Return every record verbatim.
Stored data: Begin
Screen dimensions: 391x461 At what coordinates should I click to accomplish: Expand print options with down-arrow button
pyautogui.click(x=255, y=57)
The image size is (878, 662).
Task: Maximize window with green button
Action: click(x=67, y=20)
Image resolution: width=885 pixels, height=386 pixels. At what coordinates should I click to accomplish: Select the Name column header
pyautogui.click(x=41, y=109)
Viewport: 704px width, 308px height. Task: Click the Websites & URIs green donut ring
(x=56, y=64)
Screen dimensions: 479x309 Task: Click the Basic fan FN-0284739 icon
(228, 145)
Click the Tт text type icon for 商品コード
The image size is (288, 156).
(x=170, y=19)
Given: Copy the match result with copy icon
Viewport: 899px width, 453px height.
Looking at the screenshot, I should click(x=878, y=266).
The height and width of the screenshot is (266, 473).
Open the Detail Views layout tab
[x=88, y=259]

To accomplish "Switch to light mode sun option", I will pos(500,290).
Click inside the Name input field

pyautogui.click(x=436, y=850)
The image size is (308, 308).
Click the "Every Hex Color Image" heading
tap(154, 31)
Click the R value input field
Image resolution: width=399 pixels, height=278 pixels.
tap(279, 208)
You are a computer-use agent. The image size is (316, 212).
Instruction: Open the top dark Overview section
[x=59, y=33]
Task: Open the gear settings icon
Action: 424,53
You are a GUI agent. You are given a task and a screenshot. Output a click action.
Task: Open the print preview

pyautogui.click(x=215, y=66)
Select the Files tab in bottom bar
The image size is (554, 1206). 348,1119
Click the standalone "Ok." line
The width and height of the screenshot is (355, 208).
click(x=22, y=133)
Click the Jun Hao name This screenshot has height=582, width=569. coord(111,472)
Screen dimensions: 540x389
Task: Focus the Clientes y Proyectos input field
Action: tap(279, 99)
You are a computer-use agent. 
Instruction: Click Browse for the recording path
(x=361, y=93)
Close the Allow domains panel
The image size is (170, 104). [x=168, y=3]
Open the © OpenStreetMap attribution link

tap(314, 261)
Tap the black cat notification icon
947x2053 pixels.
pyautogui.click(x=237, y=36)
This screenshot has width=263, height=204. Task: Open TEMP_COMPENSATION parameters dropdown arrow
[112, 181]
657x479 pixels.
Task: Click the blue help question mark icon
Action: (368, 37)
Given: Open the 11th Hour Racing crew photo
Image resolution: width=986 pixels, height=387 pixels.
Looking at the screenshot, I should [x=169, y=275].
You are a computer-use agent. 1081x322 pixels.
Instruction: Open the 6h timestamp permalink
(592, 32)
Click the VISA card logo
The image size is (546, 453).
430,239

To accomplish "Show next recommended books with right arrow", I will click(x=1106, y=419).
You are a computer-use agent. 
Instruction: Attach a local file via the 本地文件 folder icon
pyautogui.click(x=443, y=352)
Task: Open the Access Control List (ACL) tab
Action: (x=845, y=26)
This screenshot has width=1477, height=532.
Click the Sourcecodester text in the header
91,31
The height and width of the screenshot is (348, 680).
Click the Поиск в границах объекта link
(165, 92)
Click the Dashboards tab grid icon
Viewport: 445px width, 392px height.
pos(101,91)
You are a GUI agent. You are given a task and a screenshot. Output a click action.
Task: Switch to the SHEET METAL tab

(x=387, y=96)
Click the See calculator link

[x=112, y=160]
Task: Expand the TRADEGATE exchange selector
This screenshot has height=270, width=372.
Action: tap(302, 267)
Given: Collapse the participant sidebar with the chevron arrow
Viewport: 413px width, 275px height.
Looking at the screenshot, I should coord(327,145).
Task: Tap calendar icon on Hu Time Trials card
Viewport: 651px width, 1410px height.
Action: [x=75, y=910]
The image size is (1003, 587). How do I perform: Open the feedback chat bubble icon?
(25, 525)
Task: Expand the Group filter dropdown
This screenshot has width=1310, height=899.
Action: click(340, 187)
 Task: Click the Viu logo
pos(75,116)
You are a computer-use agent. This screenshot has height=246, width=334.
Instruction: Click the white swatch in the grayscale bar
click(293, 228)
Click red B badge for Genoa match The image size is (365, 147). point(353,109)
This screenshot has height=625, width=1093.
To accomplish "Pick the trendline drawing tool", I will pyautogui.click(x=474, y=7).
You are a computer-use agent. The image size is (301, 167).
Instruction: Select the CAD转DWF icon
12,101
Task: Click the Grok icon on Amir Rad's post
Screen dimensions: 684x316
Stored data: End
* Solution for this problem
Screen dimensions: 391x461 At what coordinates should I click to accomplish: Expand print options with down-arrow button
pyautogui.click(x=255, y=57)
The image size is (878, 662).
Task: Maximize window with green button
Action: click(x=67, y=20)
Image resolution: width=885 pixels, height=386 pixels. At what coordinates should I click to accomplish: Select the Name column header
pyautogui.click(x=41, y=109)
Viewport: 704px width, 308px height. Task: Click the Websites & URIs green donut ring
(x=56, y=64)
Screen dimensions: 479x309 Task: Click the Basic fan FN-0284739 icon
(228, 145)
Click the Tт text type icon for 商品コード
The image size is (288, 156).
(x=170, y=19)
Given: Copy the match result with copy icon
Viewport: 899px width, 453px height.
Looking at the screenshot, I should click(x=878, y=266).
The height and width of the screenshot is (266, 473).
Open the Detail Views layout tab
[x=88, y=259]

To accomplish "Switch to light mode sun option", I will pos(500,290).
Click inside the Name input field

pyautogui.click(x=436, y=850)
The image size is (308, 308).
Click the "Every Hex Color Image" heading
tap(154, 31)
Click the R value input field
Image resolution: width=399 pixels, height=278 pixels.
tap(279, 208)
You are a computer-use agent. The image size is (316, 212).
Instruction: Open the top dark Overview section
[x=59, y=33]
Task: Open the gear settings icon
Action: 424,53
You are a GUI agent. You are given a task and a screenshot. Output a click action.
Task: Open the print preview

pyautogui.click(x=215, y=66)
Select the Files tab in bottom bar
The image size is (554, 1206). 348,1119
Click the standalone "Ok." line
The width and height of the screenshot is (355, 208).
click(x=22, y=133)
Click the Jun Hao name This screenshot has height=582, width=569. coord(111,472)
Screen dimensions: 540x389
Task: Focus the Clientes y Proyectos input field
Action: tap(279, 99)
You are a computer-use agent. 
Instruction: Click Browse for the recording path
(x=361, y=93)
Close the Allow domains panel
The image size is (170, 104). [x=168, y=3]
Open the © OpenStreetMap attribution link

tap(314, 261)
Tap the black cat notification icon
947x2053 pixels.
pyautogui.click(x=237, y=36)
This screenshot has width=263, height=204. Task: Open TEMP_COMPENSATION parameters dropdown arrow
[112, 181]
657x479 pixels.
Task: Click the blue help question mark icon
Action: (368, 37)
Given: Open the 11th Hour Racing crew photo
Image resolution: width=986 pixels, height=387 pixels.
Looking at the screenshot, I should [x=169, y=275].
You are a computer-use agent. 1081x322 pixels.
Instruction: Open the 6h timestamp permalink
(592, 32)
Click the VISA card logo
The image size is (546, 453).
430,239

To accomplish "Show next recommended books with right arrow", I will click(x=1106, y=419).
You are a computer-use agent. 
Instruction: Attach a local file via the 本地文件 folder icon
pyautogui.click(x=443, y=352)
Task: Open the Access Control List (ACL) tab
Action: (x=845, y=26)
This screenshot has width=1477, height=532.
Click the Sourcecodester text in the header
91,31
The height and width of the screenshot is (348, 680).
Click the Поиск в границах объекта link
(165, 92)
Click the Dashboards tab grid icon
Viewport: 445px width, 392px height.
pos(101,91)
You are a GUI agent. You are given a task and a screenshot. Output a click action.
Task: Switch to the SHEET METAL tab

(x=387, y=96)
Click the See calculator link

[x=112, y=160]
Task: Expand the TRADEGATE exchange selector
This screenshot has height=270, width=372.
Action: tap(302, 267)
Given: Collapse the participant sidebar with the chevron arrow
Viewport: 413px width, 275px height.
Looking at the screenshot, I should coord(327,145).
Task: Tap calendar icon on Hu Time Trials card
Viewport: 651px width, 1410px height.
Action: [x=75, y=910]
The image size is (1003, 587). How do I perform: Open the feedback chat bubble icon?
(25, 525)
Task: Expand the Group filter dropdown
This screenshot has width=1310, height=899.
Action: click(340, 187)
 Task: Click the Viu logo
pos(75,116)
You are a computer-use agent. This screenshot has height=246, width=334.
Instruction: Click the white swatch in the grayscale bar
click(293, 228)
Click red B badge for Genoa match The image size is (365, 147). point(353,109)
This screenshot has height=625, width=1093.
To accomplish "Pick the trendline drawing tool", I will pyautogui.click(x=474, y=7).
You are a computer-use agent. The image size is (301, 167).
Instruction: Select the CAD转DWF icon
12,101
Task: Click the Grok icon on Amir Rad's post
Screen dimensions: 684x316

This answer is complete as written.